• Supplied data
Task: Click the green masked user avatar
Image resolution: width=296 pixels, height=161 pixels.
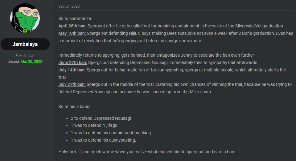Action: [x=25, y=18]
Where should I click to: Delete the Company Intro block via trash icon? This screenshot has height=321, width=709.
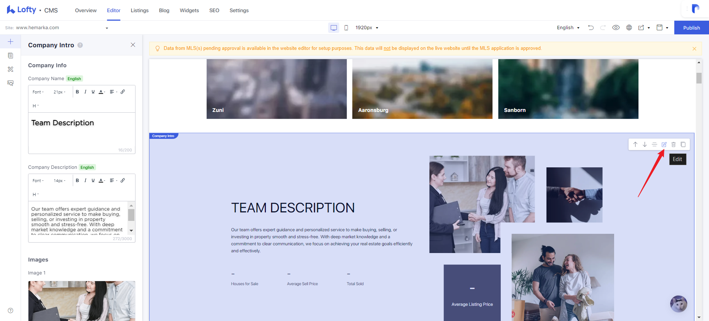click(674, 144)
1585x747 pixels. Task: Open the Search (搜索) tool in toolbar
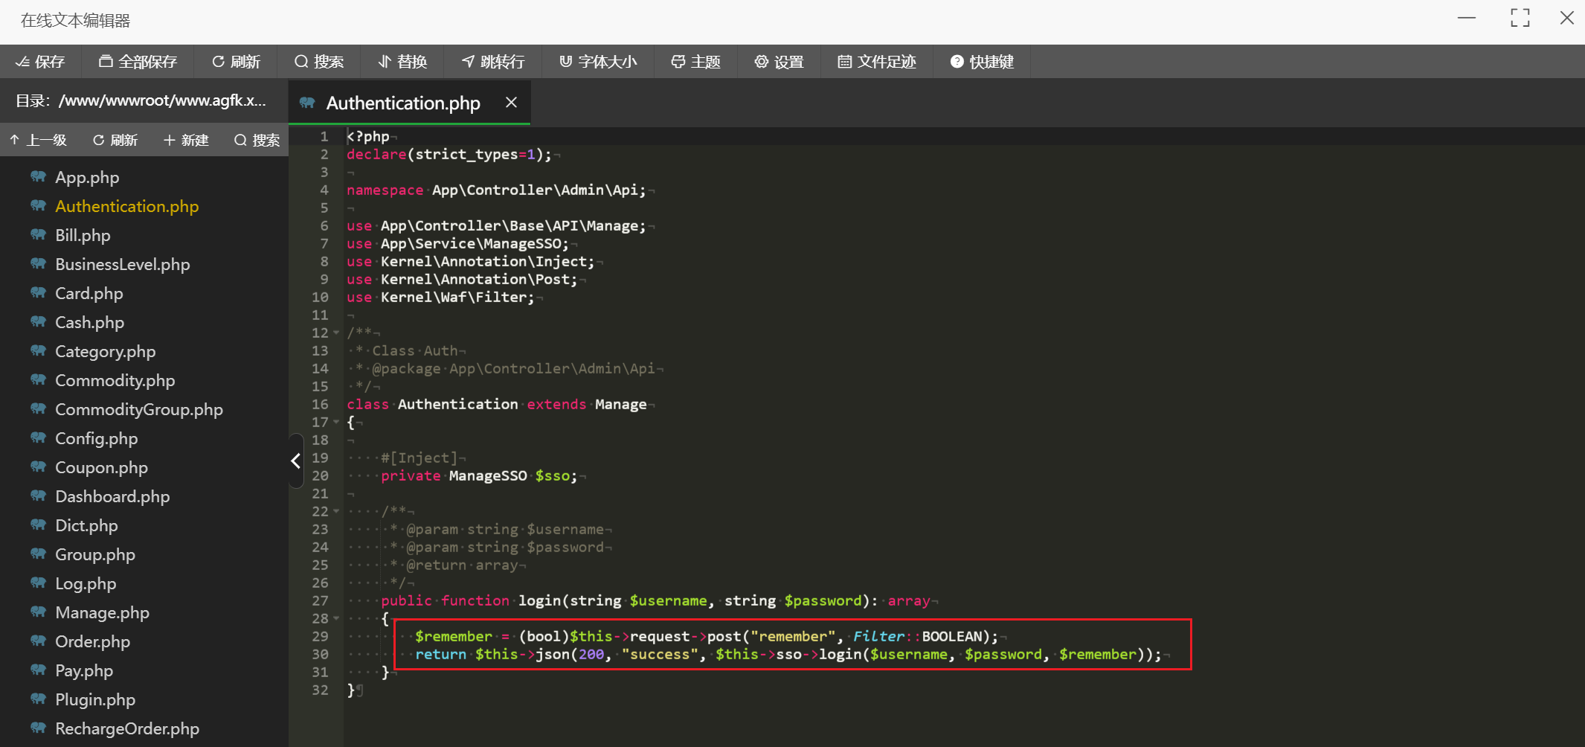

• Action item
Give the entries again without a single change, but with no pictures.

• Exercise answer
Task: Click the green masked user avatar
Image resolution: width=296 pixels, height=161 pixels.
Action: [x=25, y=18]
Where should I click to: Delete the Company Intro block via trash icon? This screenshot has height=321, width=709.
click(674, 144)
1585x747 pixels. Task: Open the Search (搜索) tool in toolbar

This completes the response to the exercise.